##### Page #####

So, just like my Fitch entry was my opportunity to celebrate how amazing Alan Alda was, this is my chance to celebrate how underrated David Strathairn is as an actor and how much I wish he was still on the show.
But, putting all of that aside, why should The Director as a character be ranked above all those other people as a better Blacklister?
Because, The Director represented the Cabal, which was an entity that had been built up from 1x09 as a major force that had power to easily destroy everything Red, Liz and their crew was trying to work toward. They sent Braxton after info about the Fulcrum, they sent Karakurt to frame Liz, they sent that team of commandos to attack Red. They were a force that seemingly could not be stopped, and the Director was at the head of it all.
And, while I can’t find it anywhere (so help me out if you know what I’m talking about), I know there’s a saying about how the worst man is the one who does evil in the name of good. And that’s The Director. He is the embodiment of all the worst parts of The Blacklist’s villains, actual real life government officials and humanity at large. He has dozens of people killed without batting an eye because it’s all in the interest of “national security.” Or so he tells others. But, deep down, we all know that he’s only really concerned about his own self-interest.

##### Recorded information #####

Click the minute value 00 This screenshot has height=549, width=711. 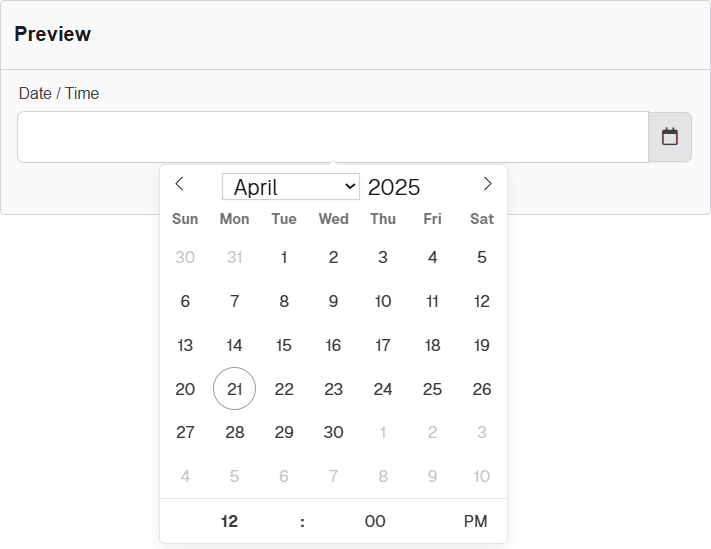[x=375, y=521]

#####

## Set of tasks
• a. Return everything in the post about The Director, word for word, from "But, putting all" down to "head of it all.".
• b. According to the post about The Director, whom did the Cabal send, and what was each sent to do?
• c. Extend the post about The Director with a few more sentences that follow on from its last one.

## Responses
• a.
But, putting all of that aside, why should The Director as a character be ranked above all those other people as a better Blacklister?
Because, The Director represented the Cabal, which was an entity that had been built up from 1x09 as a major force that had power to easily destroy everything Red, Liz and their crew was trying to work toward. They sent Braxton after info about the Fulcrum, they sent Karakurt to frame Liz, they sent that team of commandos to attack Red. They were a force that seemingly could not be stopped, and the Director was at the head of it all.

• b.
- Braxton, sent after info about the Fulcrum
- Karakurt, sent to frame Liz
- A team of commandos, sent to attack Red

• c.
Now that the show has killed him off, obviously, there’s no way for Strathairn to return as The Director; but perhaps, if/once the show delves more into Katarina and Red’s backstory, maybe we will see a Young Director in a flashback so that we can see exactly how he was connected to Katarina, the Cabal, and that whole mess with the Fulcrum.
Plus, I can’t get over how awesome his interactions with Liz were, and Strathairn’s delivery of the now infamous line, “I know who you really are, Raymond -- who you are TO HER.”
###
Again, if you disagree, feel free to reblog with your comments or your own list. This is all purely subjective, but -- because we’re on this crazy-long hiatus until January -- I felt like it was good to fill the time with SOMETHING. My goal with this isn’t to give a definitive list and that’s it; but rather, to prompt discussion about the topic.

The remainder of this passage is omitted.